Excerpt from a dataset
_ _ _

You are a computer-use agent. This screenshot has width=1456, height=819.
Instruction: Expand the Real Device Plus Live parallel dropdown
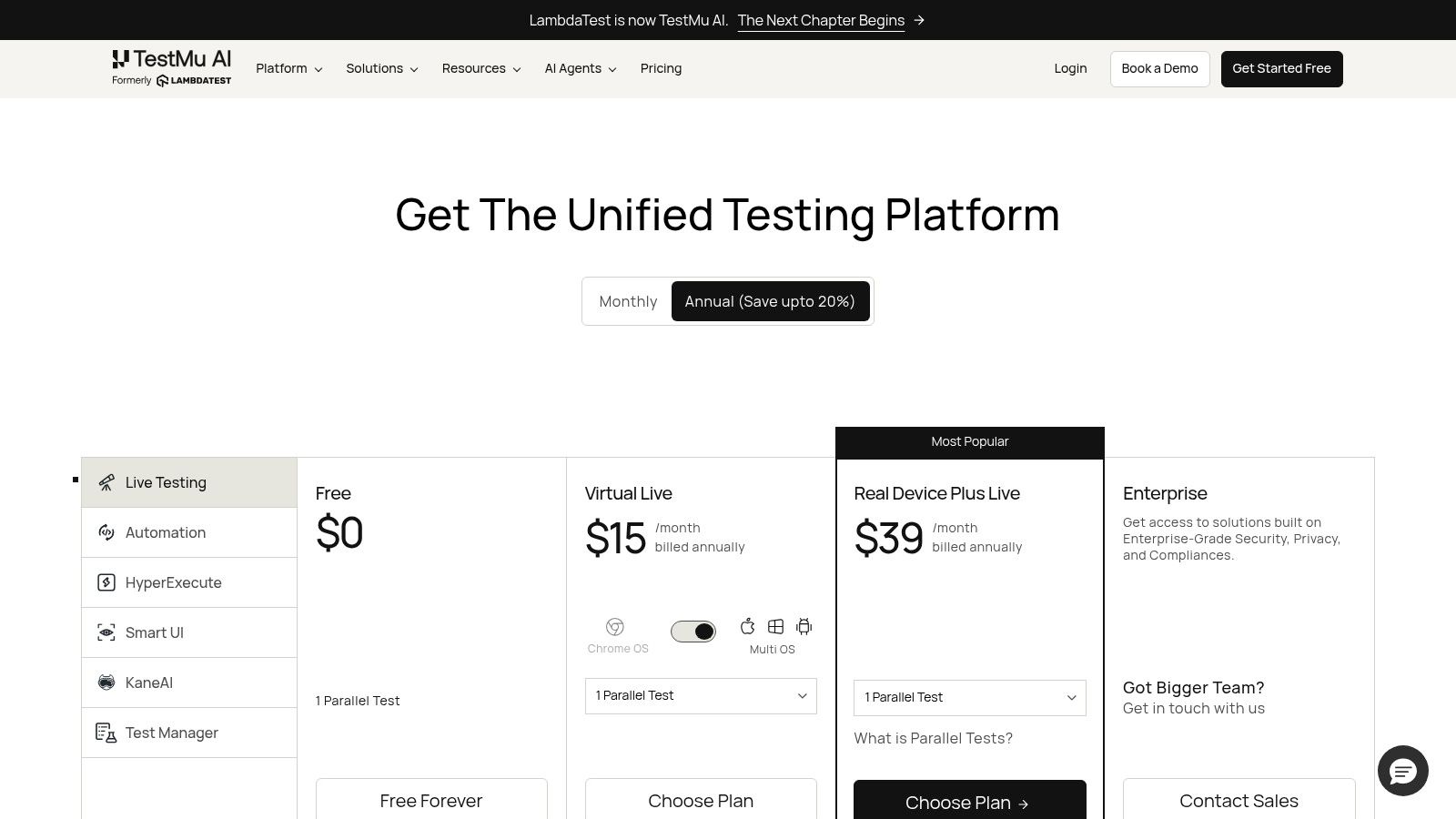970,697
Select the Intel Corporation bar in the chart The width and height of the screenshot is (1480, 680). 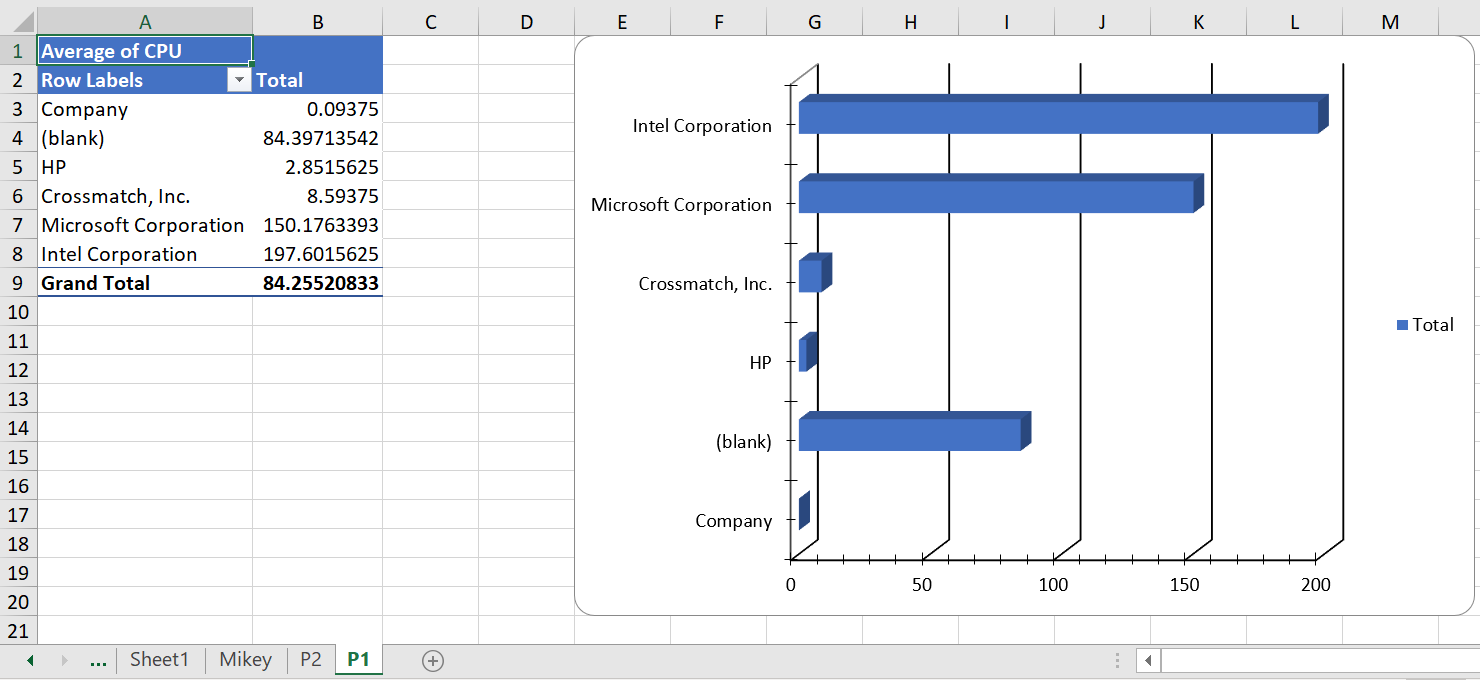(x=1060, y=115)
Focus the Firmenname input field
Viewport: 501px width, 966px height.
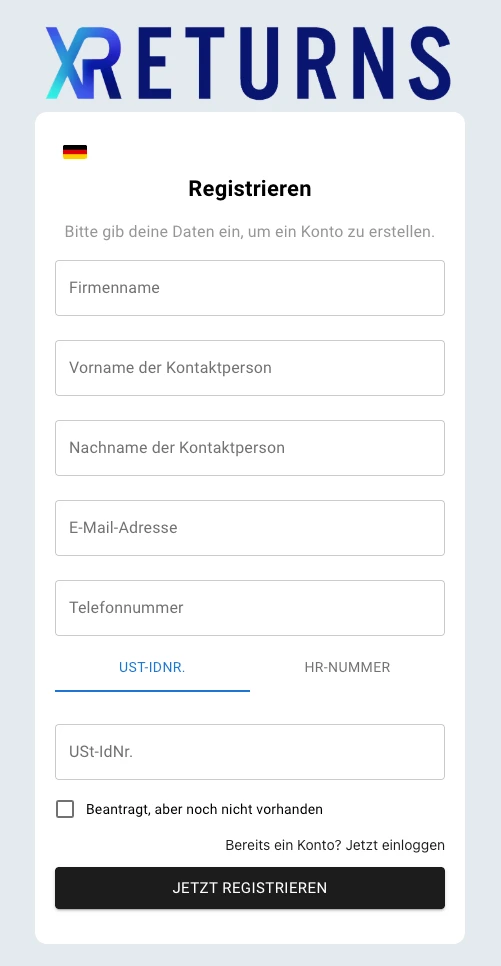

_ _ _

### PROBLEM STATEMENT
Copy the listing verbatim from the line containing "Focus the Firmenname input field" through the end of the listing, both ends included. Leave the pictures out of your answer.

### PROBLEM SOLUTION
Focus the Firmenname input field
Viewport: 501px width, 966px height.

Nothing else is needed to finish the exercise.